Por outro lado, a população brasileira carece de informação e instruções para utilizar as tecnologias de segurança pública disponíveis. Nesse âmbito, alguns departamentos da Polícia Civil disponibilizam, além dos meios tradicionais de comunicação, uma conta de WhatsApp para que sejam feitas solicitações e denúncias com facilidade, porém, não existe uma ampla divulgação desse serviço. Diante disso, mostra-se importante aliar o uso das tecnologias no combate aos crimes à uma ostensiva campanha de instrução e conscientização dos cidadãos.

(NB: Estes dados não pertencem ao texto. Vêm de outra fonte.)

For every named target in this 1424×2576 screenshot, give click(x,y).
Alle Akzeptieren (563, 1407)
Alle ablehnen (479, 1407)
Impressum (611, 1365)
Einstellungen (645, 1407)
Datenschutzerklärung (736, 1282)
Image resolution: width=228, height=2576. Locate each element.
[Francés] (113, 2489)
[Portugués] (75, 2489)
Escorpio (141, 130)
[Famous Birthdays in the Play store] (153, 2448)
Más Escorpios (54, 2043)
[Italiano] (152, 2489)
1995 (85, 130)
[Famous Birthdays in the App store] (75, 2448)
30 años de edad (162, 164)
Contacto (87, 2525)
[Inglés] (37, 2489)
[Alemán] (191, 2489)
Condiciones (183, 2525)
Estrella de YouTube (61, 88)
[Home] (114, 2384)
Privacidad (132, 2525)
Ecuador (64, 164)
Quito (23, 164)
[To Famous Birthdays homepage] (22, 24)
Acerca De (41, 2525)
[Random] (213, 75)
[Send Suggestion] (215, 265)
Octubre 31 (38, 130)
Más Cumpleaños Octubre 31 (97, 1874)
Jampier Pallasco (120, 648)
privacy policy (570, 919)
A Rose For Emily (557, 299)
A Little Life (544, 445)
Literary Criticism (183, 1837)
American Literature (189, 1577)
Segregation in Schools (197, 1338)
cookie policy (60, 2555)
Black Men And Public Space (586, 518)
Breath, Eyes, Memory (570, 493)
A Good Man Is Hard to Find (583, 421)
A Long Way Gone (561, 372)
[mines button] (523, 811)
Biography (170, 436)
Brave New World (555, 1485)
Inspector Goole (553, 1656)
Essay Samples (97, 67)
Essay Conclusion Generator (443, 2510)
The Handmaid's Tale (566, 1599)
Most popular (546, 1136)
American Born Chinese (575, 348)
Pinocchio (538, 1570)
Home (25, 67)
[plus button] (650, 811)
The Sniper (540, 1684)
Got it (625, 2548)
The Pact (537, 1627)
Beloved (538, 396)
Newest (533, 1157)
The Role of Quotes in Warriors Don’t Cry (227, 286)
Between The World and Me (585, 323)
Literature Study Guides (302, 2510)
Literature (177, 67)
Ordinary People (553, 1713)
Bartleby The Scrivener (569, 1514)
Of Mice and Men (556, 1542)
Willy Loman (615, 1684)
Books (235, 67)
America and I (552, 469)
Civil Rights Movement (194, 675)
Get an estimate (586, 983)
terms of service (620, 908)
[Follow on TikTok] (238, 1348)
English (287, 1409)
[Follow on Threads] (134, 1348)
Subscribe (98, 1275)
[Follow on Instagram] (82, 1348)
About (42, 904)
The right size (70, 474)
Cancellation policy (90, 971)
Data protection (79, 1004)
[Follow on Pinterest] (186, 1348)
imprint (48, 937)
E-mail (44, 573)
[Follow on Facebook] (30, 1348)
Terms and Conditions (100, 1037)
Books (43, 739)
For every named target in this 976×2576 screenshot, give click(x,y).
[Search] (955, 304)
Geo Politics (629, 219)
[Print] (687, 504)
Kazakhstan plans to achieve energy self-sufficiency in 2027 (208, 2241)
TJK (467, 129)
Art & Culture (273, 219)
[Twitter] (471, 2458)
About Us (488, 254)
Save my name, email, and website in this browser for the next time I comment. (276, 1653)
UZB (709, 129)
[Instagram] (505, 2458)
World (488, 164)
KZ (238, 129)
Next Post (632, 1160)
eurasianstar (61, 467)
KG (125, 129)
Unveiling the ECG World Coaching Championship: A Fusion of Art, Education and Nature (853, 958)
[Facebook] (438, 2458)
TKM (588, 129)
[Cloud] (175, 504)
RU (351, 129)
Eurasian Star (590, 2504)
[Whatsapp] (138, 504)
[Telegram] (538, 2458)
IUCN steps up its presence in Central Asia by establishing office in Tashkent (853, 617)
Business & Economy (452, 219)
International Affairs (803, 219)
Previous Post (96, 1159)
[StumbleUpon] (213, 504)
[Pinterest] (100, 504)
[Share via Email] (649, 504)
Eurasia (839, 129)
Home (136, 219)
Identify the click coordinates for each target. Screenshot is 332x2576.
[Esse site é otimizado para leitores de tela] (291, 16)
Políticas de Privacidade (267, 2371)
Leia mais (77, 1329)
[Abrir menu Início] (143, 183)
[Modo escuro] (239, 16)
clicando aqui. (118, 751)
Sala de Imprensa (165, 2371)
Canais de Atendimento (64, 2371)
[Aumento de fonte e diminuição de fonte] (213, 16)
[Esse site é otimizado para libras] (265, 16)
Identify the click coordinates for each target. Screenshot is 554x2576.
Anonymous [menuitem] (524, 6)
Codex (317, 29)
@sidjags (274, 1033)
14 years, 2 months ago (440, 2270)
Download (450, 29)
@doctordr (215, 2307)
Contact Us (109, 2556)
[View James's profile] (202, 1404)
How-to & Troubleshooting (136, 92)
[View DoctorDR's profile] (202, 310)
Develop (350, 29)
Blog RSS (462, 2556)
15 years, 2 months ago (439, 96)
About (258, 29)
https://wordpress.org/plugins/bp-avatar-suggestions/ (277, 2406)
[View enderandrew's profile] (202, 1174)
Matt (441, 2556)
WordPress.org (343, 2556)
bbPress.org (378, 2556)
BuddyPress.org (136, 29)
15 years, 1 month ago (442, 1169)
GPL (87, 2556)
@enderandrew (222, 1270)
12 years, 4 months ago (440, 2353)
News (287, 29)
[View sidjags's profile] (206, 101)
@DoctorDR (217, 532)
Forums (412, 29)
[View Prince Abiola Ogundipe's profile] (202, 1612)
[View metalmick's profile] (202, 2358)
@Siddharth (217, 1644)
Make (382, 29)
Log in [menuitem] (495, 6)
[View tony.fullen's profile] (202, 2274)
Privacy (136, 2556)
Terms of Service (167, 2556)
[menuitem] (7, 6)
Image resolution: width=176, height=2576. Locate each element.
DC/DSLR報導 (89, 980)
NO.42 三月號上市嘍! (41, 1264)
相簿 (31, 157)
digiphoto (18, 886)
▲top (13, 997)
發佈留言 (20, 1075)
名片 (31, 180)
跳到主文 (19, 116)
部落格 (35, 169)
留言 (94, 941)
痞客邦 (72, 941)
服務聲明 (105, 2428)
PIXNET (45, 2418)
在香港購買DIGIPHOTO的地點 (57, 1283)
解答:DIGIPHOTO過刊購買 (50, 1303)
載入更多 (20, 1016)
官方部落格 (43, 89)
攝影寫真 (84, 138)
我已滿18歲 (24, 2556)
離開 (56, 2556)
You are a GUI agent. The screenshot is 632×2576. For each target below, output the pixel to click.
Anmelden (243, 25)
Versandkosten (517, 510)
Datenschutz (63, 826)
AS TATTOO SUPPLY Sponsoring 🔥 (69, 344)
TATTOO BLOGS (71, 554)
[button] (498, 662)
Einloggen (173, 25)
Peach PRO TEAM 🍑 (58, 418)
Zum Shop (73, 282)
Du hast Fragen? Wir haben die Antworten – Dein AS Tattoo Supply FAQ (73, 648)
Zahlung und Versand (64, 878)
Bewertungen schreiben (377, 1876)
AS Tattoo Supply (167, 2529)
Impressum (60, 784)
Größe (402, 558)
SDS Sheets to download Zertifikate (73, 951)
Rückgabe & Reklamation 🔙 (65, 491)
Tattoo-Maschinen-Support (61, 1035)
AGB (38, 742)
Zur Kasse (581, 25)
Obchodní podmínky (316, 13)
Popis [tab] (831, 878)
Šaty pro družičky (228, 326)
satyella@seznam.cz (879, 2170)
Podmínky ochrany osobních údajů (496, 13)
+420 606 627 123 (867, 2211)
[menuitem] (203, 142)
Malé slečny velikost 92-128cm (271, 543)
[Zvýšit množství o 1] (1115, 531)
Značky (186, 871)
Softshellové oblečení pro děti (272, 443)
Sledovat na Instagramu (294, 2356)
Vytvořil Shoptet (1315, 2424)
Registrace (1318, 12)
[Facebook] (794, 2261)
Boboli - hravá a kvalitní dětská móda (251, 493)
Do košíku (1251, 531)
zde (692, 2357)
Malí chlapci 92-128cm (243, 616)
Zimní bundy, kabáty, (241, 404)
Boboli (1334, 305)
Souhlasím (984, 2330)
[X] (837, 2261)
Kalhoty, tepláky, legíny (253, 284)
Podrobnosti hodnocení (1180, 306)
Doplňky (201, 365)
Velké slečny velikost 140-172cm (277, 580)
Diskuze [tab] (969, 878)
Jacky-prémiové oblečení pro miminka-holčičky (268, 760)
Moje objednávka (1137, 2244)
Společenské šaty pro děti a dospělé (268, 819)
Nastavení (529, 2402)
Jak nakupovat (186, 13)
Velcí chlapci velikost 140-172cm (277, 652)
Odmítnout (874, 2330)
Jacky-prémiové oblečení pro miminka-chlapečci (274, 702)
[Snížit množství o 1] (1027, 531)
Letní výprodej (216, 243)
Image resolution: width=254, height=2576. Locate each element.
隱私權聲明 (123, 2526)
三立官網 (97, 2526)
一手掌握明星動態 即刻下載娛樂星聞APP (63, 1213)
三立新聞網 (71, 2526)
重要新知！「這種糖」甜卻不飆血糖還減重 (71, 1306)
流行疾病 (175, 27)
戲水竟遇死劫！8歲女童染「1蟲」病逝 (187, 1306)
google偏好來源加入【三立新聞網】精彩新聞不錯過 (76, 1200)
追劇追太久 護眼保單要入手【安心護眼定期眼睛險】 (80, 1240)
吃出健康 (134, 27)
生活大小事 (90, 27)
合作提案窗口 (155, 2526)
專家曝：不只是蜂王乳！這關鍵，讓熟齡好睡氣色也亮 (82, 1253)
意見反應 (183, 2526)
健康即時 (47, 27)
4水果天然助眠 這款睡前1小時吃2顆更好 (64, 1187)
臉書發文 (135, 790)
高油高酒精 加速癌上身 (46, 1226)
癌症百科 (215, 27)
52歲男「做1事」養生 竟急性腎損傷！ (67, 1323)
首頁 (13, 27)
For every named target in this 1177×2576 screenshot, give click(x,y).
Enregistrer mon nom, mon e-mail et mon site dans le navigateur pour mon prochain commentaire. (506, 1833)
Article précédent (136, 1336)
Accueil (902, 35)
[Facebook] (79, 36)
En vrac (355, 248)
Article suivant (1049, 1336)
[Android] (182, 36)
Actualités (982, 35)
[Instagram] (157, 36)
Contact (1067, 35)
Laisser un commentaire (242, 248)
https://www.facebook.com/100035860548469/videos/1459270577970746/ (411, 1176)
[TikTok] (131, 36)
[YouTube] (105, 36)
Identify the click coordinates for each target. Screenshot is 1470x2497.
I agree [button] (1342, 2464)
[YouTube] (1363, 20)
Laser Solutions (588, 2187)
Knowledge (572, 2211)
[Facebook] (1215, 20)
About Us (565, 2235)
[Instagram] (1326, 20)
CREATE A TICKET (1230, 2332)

Frente a essa realidade, a criminalidade encontra um terreno favorável no Brasil e, por isso, é preciso unir esforços para combatê-la. Desse modo, por meio da imposição de um decreto legislativo, os estados brasileiros devem investir, pelo menos, 20% dos repasses da área de segurança pública em tecnologias e sistemas de inteligência anticrime, no intuito de desarticular ações e organizações ilegais, e, com isso, garantir mais proteção aos brasileiros. Ademais, cabe ao Ministério da Justiça, em conjunto com os departamentos de Polícia Civil, desenvolver uma campanha de divulgação dos suportes digitais disponíveis para a população exigir sua segurança, a fim de integrar a participação popular na luta contra o crime. Sendo assim, a estrutura de segurança pública brasileira tornar-se-á preventiva, tal como o modelo de vigilância analisado por Foucault.